### Breve esercizio:
Trasforma in un elenco puntato più breve il paragrafo del brano che comincia con «Poteva non replicare l'ex segretario dell'UDC», mantenendone i fatti principali.

### Brano proposto:
· · · · · · ·

Puntuale, come da anni succede, il giorno dopo, Casini smentiva che il destinatario della sua filippica fosse l’On Berlusconi, mentre, intervistato in TV, il povero Giovanardi era costretto a recitare la favola che: no, non di Berlusconi poteva trattarsi, ma di quegli illusionisti di sinistra che da sempre, dall’epoca di De Gasperi in poi raccontavano e raccontano sogni e fiabe agli italiani.
Berlusconi aveva allora buon gioco a ricordare a questi giovanotti d’antan (i “perdigiorno della politica”, come aveva qualche tempo fa appellato Follini) che lui, non era certo l’uomo delle illusioni. Semmai era quello del fare e delle realizzazioni concrete (“Io sono un pragmatico, sono un concreto… Sono uno che fa quello che annuncia, sono un realizzatore…”). E cosi via almanaccando sulla puntuale applicazione di tutti i punti del famoso contratto stipulato con gli italiani, aggiungendo, con una stilettata al cianuro, che quei risultati li aveva ottenuti ”nonostante Follini e compagnia bella”….
Poteva non replicare l’ex segretario dell’UDC alla provocazione del Cavaliere? Neanche per sogno. Puntiglioso come sempre, la testa più lucida degli ex DC (che in questo ruolo sembra aver sostituito quella del vecchio e caro on. Giovanni Galloni) gliele mandava immediatamente a dire: “nella prossima legislatura molte cose sono destinate a cambiare” e, soprattutto, basta con le “leadership attempate”. Aggiungendo che, in ogni caso, “in questi anni sotto la guida di Berlusconi il centro-destra aveva perso consensi, mentre sotto la sua guida l’UDC aveva aumentato i suoi voti”(tie!).

· · · · · · ·

### Estratto dati:
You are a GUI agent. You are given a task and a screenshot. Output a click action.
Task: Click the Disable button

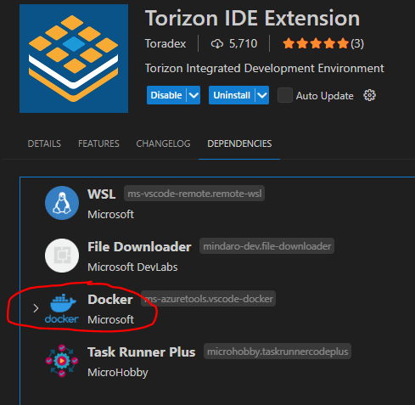coord(166,95)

· · · · · · ·

### Risultato esercizio:
- L'ex segretario dell'UDC risponde subito alla provocazione del Cavaliere.
- Viene descritto come puntiglioso e come la testa più lucida degli ex DC, ruolo in cui sembra aver preso il posto dell'on. Giovanni Galloni.
- Annuncia che nella prossima legislatura molte cose cambieranno e chiede di chiudere con le "leadership attempate".
- Sostiene che in quegli anni, sotto la guida di Berlusconi, il centro-destra ha perso consensi, mentre l'UDC, sotto la sua guida, ha aumentato i voti.